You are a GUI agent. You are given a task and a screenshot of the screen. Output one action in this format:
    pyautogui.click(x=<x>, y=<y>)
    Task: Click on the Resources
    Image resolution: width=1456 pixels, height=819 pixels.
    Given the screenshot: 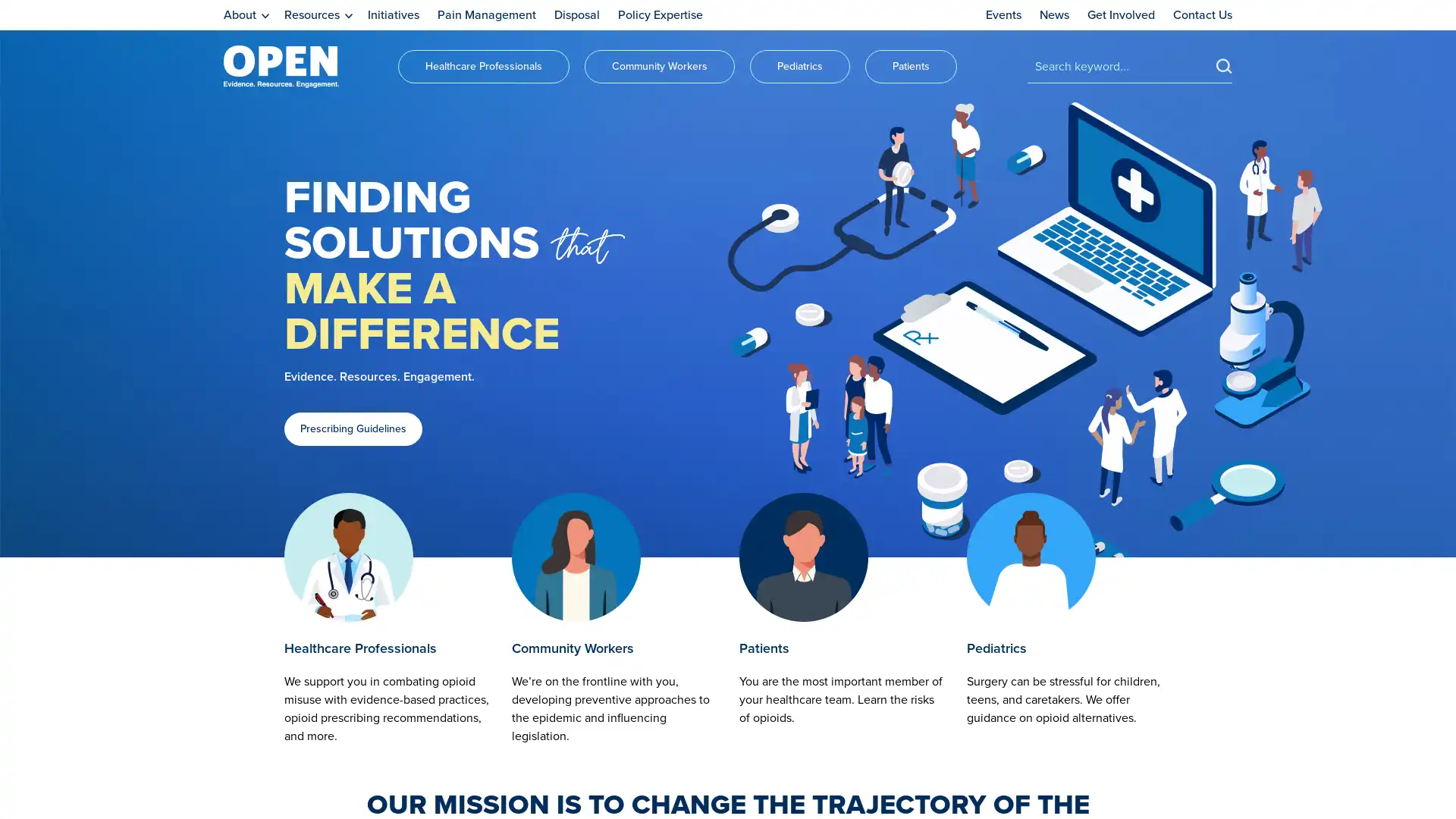 What is the action you would take?
    pyautogui.click(x=318, y=15)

┄┄┄┄┄┄┄┄┄┄

- [WHAT THE TASK ASKS]: Lay out the lines from the first one up to and including the line with "Image resolution: width=1456" as a numbered list, omitting any blank lines.

- [WRITTEN REPLY]:
1. You are a GUI agent. You are given a task and a screenshot of the screen. Output one action in this format:
2.     pyautogui.click(x=<x>, y=<y>)
3.     Task: Click on the Resources
4.     Image resolution: width=1456 pixels, height=819 pixels.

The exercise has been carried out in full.